Developer experience

Make accessible solutions part of the developer experience - that means: make things easy and fun to use. Use the architectural advantage that everything (including helpers or linters for accessibility norms) is just a npm install away.

Externals: usable, internals: accessible

With ideal components, all the accessibility features are taken care of, are battle-tested so to speak – but hidden away in their "engine room". The developer just uses the components interface, so to speak. Or as Hidde de Vries puts it: Separating the components' internals from its usage layer (more in his corresponding blog post "Baking accessibility into components")

Making accessibility hard to circumvent

Make the usage not only a joy but ensure that it's actually an effort to make an implementation inaccessible (David Brunelle's statement via Dan Abranov). He links Starbucks' React pattern library as an example.

Perry Trinier writes that the component-based architecture can help us enforcing accessibility features by setting up related required prop types (e.g. input labels, legend for a fieldset)

Use all of the framework's functionality...
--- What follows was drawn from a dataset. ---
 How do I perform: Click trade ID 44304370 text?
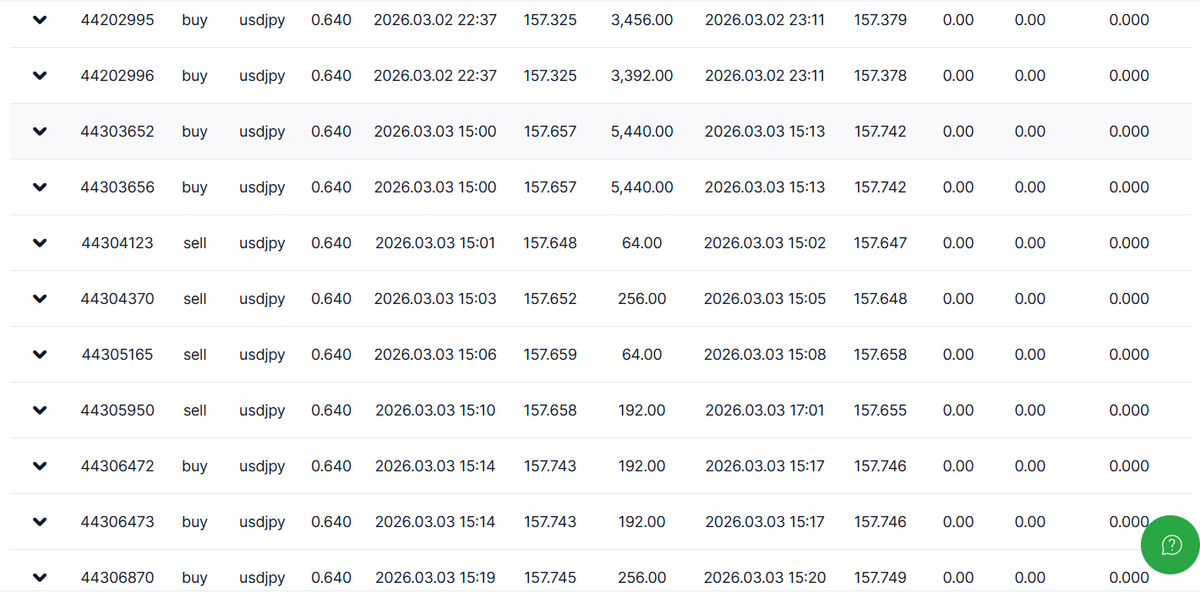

Your framework has features that aim to make your life as a developer easier, for example concepts like mixins in Vue or hooks in React. Marcy Sutton, James Nimlos, and Almero Steyn suggest to use these for managing ARIA states and property values, e.g. for example generated unique IDs for ARIA references (aria-labelledby, aria-describedby, aria-controls et cetera), or explicit labels of your inputs (this concept: <label for="foo">Name:</label><input id="foo" /> – where "foo" would be the generated id).

...and its design approach

In his tweet, @giuseppegurgone mentioned that you could use a framework's declarative nature for you for accessibility features. Guiseppe also wrote a detailed blog post about what he means by this: "Building accessible modals with React".

Automate...

Almero Steyn reminds us: We can let our framework and the fact that we are not only writing markup, but actually are programming help us with your document outline: For example by automating your headline levels with the Heading component of tenon UI (idea by Sophie Albert)

...or use props in a smart way

If you don't want to go full automation, you can still use props to pass the appropriate heading level into you component, as Heydon Pickering wrote in last year's "Managing heading levels in design systems"

Both sides of the (app) story

@accessabilly likes that frameworks offer "the possibility to have (mostly) identical code on server and client at the same time. This offers opportunities for Progressive Enhancement."

Conclusion (for now)

Thanks again to all respondents! All in all these replies a very good starting points for deeper research and frankly speaking really inspiring stuff. And motivating – on the one hand, to dive in deeper into the framework's advanced concepts, but on the other hand, motivating to check all future features for suitability to improve accessibility. So that hopefully in the months and years to come this list of "framework-exclusive accessibility advantages" grows and grows!